Aim of the exercise = In the records below, find the line that contains "Task: Switch to grid view layout" and the line that contains "Image resolution: width=971". Set down exactly those lines and every line between them, and nothing more.

Excerpted data =
^^^^^^^^

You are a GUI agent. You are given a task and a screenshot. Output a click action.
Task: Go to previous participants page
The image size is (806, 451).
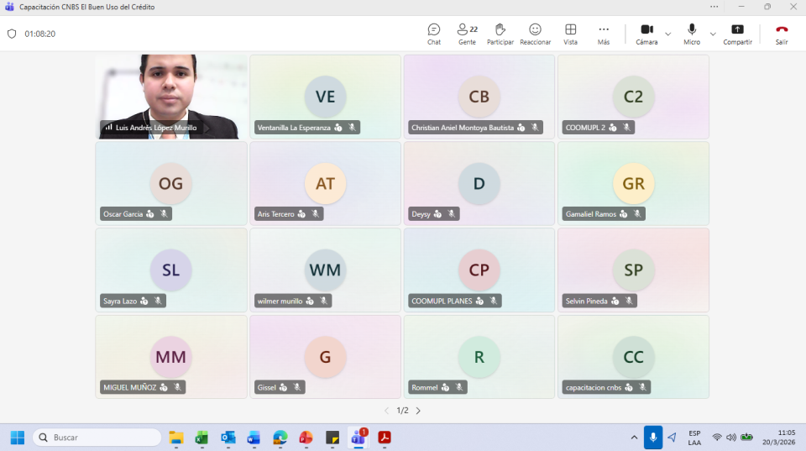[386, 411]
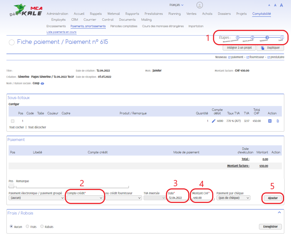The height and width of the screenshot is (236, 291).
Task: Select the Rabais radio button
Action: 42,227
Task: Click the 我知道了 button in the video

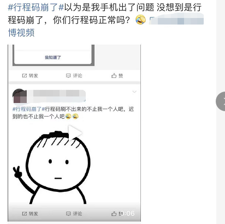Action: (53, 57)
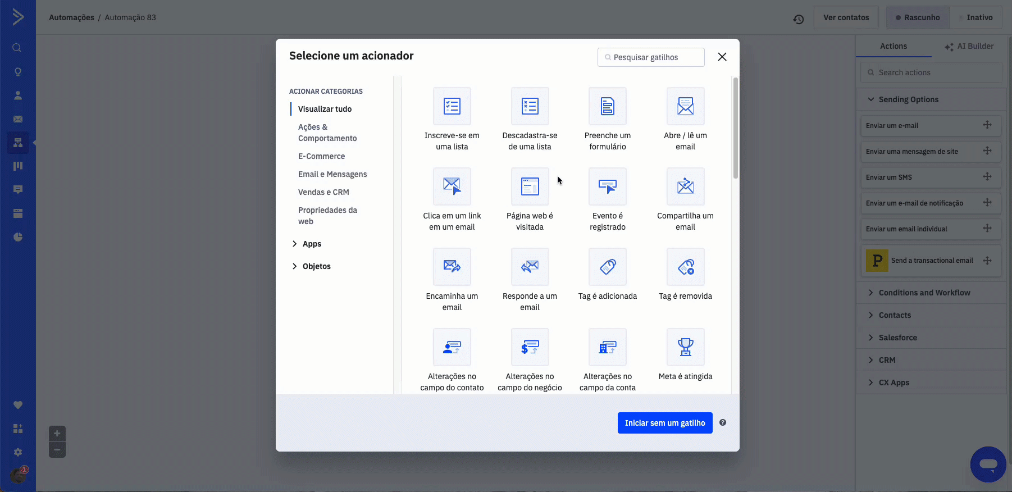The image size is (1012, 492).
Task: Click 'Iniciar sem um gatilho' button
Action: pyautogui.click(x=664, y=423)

^^^^^^^^

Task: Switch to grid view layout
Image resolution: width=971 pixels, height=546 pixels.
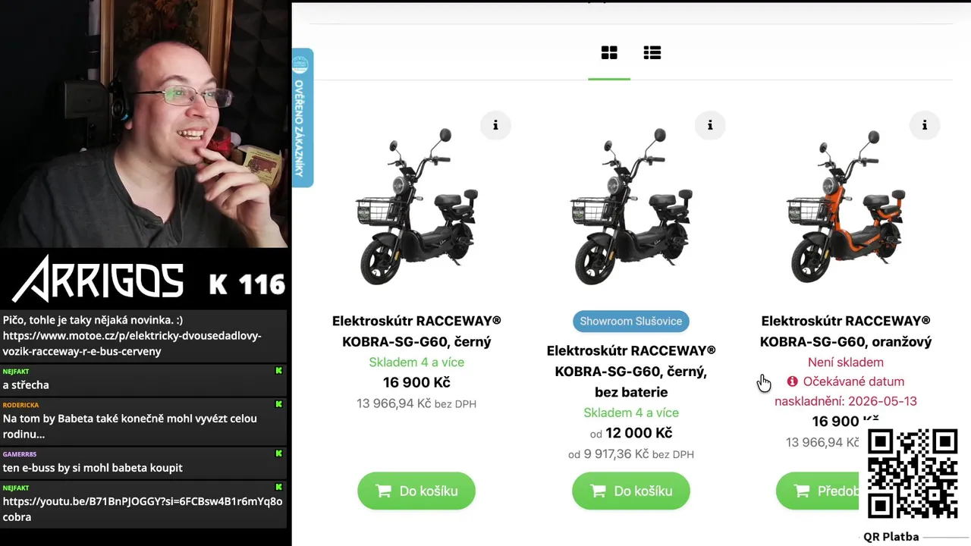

^^^^^^^^

Task answer =
Task: Switch to grid view layout
Image resolution: width=971 pixels, height=546 pixels.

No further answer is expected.